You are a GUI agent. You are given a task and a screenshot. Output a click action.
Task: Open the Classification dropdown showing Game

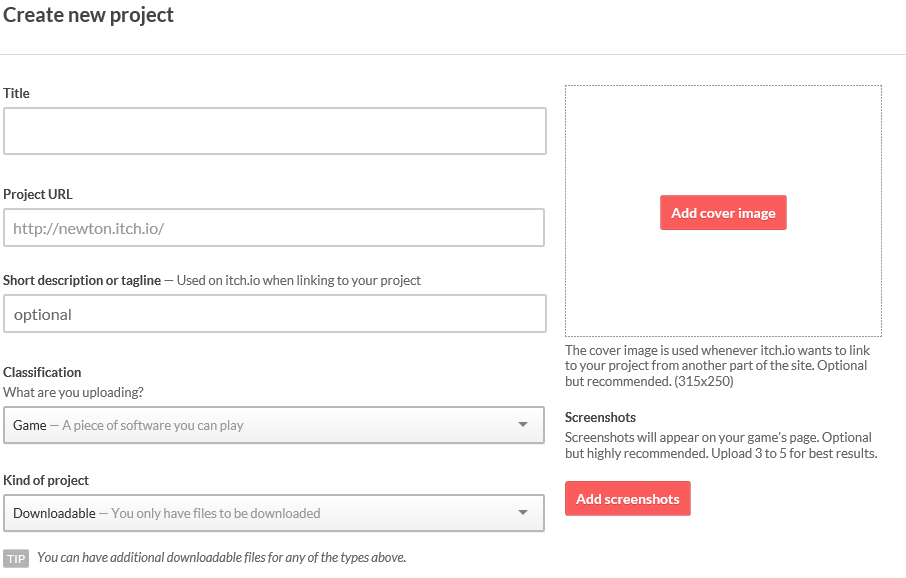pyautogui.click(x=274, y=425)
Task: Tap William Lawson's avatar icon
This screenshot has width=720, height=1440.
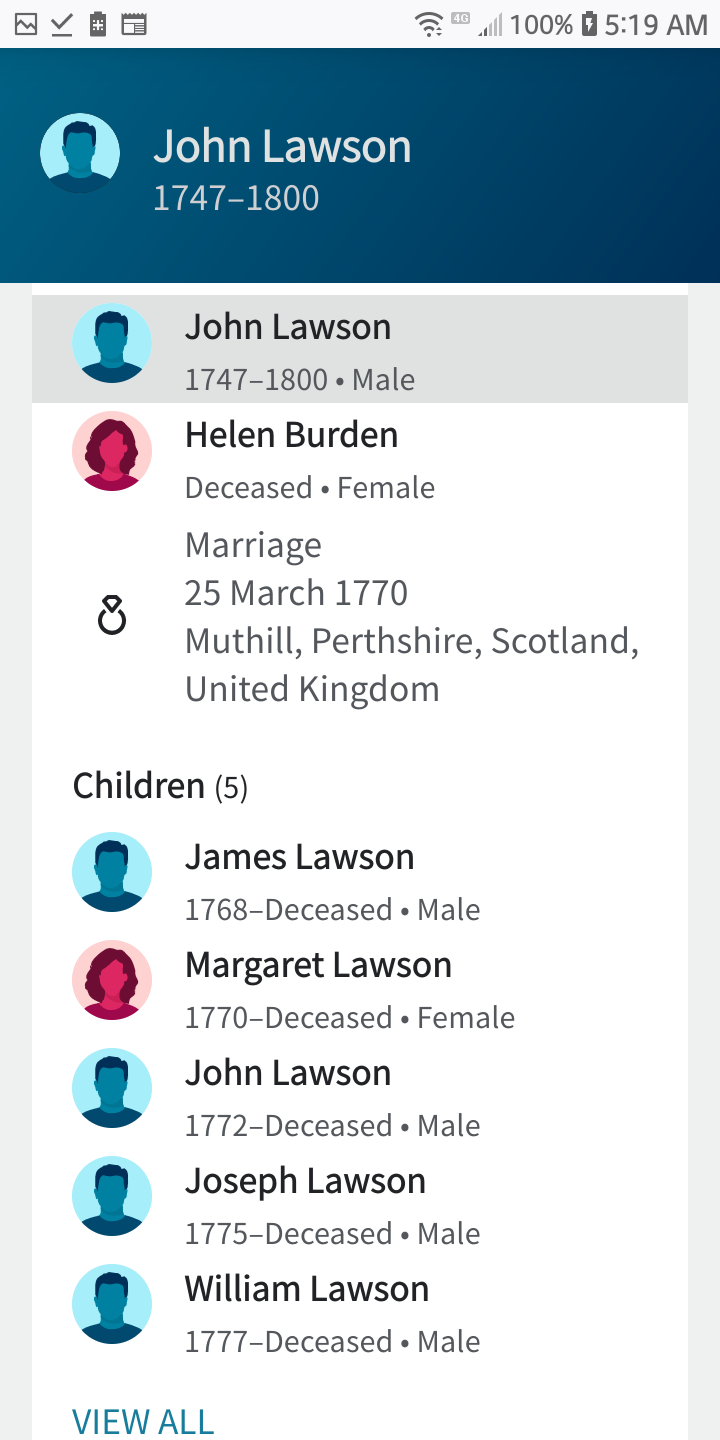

_ _ _ _ _

Set the pictures aside and restate word for word only the lines from the line containing "Task: Open the" through the end of the entries above, both included.

Written answer:
Task: Open the Classification dropdown showing Game

pyautogui.click(x=274, y=425)
Task: Tap William Lawson's avatar icon
This screenshot has width=720, height=1440.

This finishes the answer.